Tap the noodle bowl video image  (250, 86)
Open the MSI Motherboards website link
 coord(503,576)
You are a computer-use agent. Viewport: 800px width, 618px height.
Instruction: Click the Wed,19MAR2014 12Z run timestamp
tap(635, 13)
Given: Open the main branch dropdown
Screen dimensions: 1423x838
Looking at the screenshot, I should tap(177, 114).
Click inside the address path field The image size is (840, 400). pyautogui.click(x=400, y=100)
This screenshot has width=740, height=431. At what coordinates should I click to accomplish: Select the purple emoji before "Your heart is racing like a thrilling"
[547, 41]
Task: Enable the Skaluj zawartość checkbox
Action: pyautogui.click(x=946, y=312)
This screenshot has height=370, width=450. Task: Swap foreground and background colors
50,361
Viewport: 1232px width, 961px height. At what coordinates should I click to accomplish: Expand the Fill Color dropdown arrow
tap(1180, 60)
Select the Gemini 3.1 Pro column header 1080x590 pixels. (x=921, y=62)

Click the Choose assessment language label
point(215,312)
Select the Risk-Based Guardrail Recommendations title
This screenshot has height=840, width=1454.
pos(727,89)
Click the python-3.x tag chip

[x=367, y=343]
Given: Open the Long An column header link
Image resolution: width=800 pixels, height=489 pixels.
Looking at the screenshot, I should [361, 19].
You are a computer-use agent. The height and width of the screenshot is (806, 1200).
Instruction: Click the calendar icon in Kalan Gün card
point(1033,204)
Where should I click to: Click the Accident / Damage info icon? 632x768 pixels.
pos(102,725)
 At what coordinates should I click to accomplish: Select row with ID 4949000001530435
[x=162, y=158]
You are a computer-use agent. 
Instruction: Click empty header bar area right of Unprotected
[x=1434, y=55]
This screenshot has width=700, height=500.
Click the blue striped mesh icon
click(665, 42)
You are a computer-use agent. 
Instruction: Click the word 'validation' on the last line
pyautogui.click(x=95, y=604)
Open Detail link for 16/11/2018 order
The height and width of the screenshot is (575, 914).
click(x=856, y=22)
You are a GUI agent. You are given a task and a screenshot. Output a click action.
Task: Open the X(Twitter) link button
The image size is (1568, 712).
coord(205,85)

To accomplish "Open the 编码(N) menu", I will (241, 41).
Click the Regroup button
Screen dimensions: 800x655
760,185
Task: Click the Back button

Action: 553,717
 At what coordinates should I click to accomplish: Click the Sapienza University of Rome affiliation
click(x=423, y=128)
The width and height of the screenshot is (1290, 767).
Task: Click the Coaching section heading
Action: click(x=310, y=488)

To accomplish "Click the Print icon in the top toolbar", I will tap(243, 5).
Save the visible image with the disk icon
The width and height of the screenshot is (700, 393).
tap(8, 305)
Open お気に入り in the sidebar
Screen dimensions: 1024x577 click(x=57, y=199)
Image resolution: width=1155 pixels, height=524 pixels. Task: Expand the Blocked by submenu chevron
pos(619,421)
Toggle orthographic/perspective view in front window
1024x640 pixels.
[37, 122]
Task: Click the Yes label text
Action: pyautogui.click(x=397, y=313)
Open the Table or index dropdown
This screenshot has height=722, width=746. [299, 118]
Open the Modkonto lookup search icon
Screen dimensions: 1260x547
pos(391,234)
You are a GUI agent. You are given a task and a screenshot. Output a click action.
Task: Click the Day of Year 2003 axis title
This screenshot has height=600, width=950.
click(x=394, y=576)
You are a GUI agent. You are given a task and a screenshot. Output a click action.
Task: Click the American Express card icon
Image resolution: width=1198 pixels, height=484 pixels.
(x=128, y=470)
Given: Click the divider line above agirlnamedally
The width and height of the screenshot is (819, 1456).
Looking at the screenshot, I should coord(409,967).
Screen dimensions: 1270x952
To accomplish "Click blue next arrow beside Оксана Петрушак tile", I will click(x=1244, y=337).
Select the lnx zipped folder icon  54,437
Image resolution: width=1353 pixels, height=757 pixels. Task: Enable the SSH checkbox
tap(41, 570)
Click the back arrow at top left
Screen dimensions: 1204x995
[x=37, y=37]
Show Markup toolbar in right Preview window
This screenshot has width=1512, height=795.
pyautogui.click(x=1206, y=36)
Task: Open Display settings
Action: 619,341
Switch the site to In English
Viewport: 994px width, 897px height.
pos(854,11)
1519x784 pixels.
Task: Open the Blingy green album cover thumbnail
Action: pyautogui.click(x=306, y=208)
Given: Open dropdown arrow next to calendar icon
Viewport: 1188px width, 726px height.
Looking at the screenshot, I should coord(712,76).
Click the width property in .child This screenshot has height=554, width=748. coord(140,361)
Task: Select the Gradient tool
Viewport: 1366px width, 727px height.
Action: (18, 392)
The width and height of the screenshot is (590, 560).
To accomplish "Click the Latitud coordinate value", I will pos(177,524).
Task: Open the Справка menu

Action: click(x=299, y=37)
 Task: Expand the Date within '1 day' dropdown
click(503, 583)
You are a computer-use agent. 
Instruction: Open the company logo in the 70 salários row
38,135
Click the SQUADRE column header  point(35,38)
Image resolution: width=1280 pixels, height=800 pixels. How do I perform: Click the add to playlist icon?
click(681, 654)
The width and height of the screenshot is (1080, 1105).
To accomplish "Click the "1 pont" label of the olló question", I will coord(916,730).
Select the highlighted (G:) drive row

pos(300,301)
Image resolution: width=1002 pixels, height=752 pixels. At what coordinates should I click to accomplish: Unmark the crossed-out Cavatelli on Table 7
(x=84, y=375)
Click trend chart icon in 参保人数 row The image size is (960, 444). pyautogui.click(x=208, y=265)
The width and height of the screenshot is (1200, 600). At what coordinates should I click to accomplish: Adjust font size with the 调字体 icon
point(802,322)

**What to do**
Write the listing out again, word for word, in its entirety.

**Exercise answer**
Tap the noodle bowl video image  (250, 86)
Open the MSI Motherboards website link
 coord(503,576)
You are a computer-use agent. Viewport: 800px width, 618px height.
Instruction: Click the Wed,19MAR2014 12Z run timestamp
tap(635, 13)
Given: Open the main branch dropdown
Screen dimensions: 1423x838
Looking at the screenshot, I should tap(177, 114).
Click inside the address path field The image size is (840, 400). pyautogui.click(x=400, y=100)
This screenshot has width=740, height=431. At what coordinates should I click to accomplish: Select the purple emoji before "Your heart is racing like a thrilling"
[547, 41]
Task: Enable the Skaluj zawartość checkbox
Action: pyautogui.click(x=946, y=312)
This screenshot has height=370, width=450. Task: Swap foreground and background colors
50,361
Viewport: 1232px width, 961px height. At what coordinates should I click to accomplish: Expand the Fill Color dropdown arrow
tap(1180, 60)
Select the Gemini 3.1 Pro column header 1080x590 pixels. (x=921, y=62)

Click the Choose assessment language label
point(215,312)
Select the Risk-Based Guardrail Recommendations title
This screenshot has height=840, width=1454.
pos(727,89)
Click the python-3.x tag chip

[x=367, y=343]
Given: Open the Long An column header link
Image resolution: width=800 pixels, height=489 pixels.
Looking at the screenshot, I should [361, 19].
You are a computer-use agent. The height and width of the screenshot is (806, 1200).
Instruction: Click the calendar icon in Kalan Gün card
point(1033,204)
Where should I click to: Click the Accident / Damage info icon? 632x768 pixels.
pos(102,725)
 At what coordinates should I click to accomplish: Select row with ID 4949000001530435
[x=162, y=158]
You are a computer-use agent. 
Instruction: Click empty header bar area right of Unprotected
[x=1434, y=55]
This screenshot has width=700, height=500.
Click the blue striped mesh icon
click(665, 42)
You are a computer-use agent. 
Instruction: Click the word 'validation' on the last line
pyautogui.click(x=95, y=604)
Open Detail link for 16/11/2018 order
The height and width of the screenshot is (575, 914).
click(x=856, y=22)
You are a GUI agent. You are given a task and a screenshot. Output a click action.
Task: Open the X(Twitter) link button
The image size is (1568, 712).
coord(205,85)

To accomplish "Open the 编码(N) menu", I will (241, 41).
Click the Regroup button
Screen dimensions: 800x655
760,185
Task: Click the Back button

Action: 553,717
 At what coordinates should I click to accomplish: Click the Sapienza University of Rome affiliation
click(x=423, y=128)
The width and height of the screenshot is (1290, 767).
Task: Click the Coaching section heading
Action: click(x=310, y=488)

To accomplish "Click the Print icon in the top toolbar", I will tap(243, 5).
Save the visible image with the disk icon
The width and height of the screenshot is (700, 393).
tap(8, 305)
Open お気に入り in the sidebar
Screen dimensions: 1024x577 click(x=57, y=199)
Image resolution: width=1155 pixels, height=524 pixels. Task: Expand the Blocked by submenu chevron
pos(619,421)
Toggle orthographic/perspective view in front window
1024x640 pixels.
[37, 122]
Task: Click the Yes label text
Action: pyautogui.click(x=397, y=313)
Open the Table or index dropdown
This screenshot has height=722, width=746. [299, 118]
Open the Modkonto lookup search icon
Screen dimensions: 1260x547
pos(391,234)
You are a GUI agent. You are given a task and a screenshot. Output a click action.
Task: Click the Day of Year 2003 axis title
This screenshot has height=600, width=950.
click(x=394, y=576)
You are a GUI agent. You are given a task and a screenshot. Output a click action.
Task: Click the American Express card icon
Image resolution: width=1198 pixels, height=484 pixels.
(x=128, y=470)
Given: Click the divider line above agirlnamedally
The width and height of the screenshot is (819, 1456).
Looking at the screenshot, I should coord(409,967).
Screen dimensions: 1270x952
To accomplish "Click blue next arrow beside Оксана Петрушак tile", I will click(x=1244, y=337).
Select the lnx zipped folder icon  54,437
Image resolution: width=1353 pixels, height=757 pixels. Task: Enable the SSH checkbox
tap(41, 570)
Click the back arrow at top left
Screen dimensions: 1204x995
[x=37, y=37]
Show Markup toolbar in right Preview window
This screenshot has width=1512, height=795.
pyautogui.click(x=1206, y=36)
Task: Open Display settings
Action: 619,341
Switch the site to In English
Viewport: 994px width, 897px height.
pos(854,11)
1519x784 pixels.
Task: Open the Blingy green album cover thumbnail
Action: pyautogui.click(x=306, y=208)
Given: Open dropdown arrow next to calendar icon
Viewport: 1188px width, 726px height.
Looking at the screenshot, I should coord(712,76).
Click the width property in .child This screenshot has height=554, width=748. coord(140,361)
Task: Select the Gradient tool
Viewport: 1366px width, 727px height.
Action: (18, 392)
The width and height of the screenshot is (590, 560).
To accomplish "Click the Latitud coordinate value", I will pos(177,524).
Task: Open the Справка menu

Action: click(x=299, y=37)
 Task: Expand the Date within '1 day' dropdown
click(503, 583)
You are a computer-use agent. 
Instruction: Open the company logo in the 70 salários row
38,135
Click the SQUADRE column header  point(35,38)
Image resolution: width=1280 pixels, height=800 pixels. How do I perform: Click the add to playlist icon?
click(681, 654)
The width and height of the screenshot is (1080, 1105).
To accomplish "Click the "1 pont" label of the olló question", I will coord(916,730).
Select the highlighted (G:) drive row

pos(300,301)
Image resolution: width=1002 pixels, height=752 pixels. At what coordinates should I click to accomplish: Unmark the crossed-out Cavatelli on Table 7
(x=84, y=375)
Click trend chart icon in 参保人数 row The image size is (960, 444). pyautogui.click(x=208, y=265)
The width and height of the screenshot is (1200, 600). At what coordinates should I click to accomplish: Adjust font size with the 调字体 icon
point(802,322)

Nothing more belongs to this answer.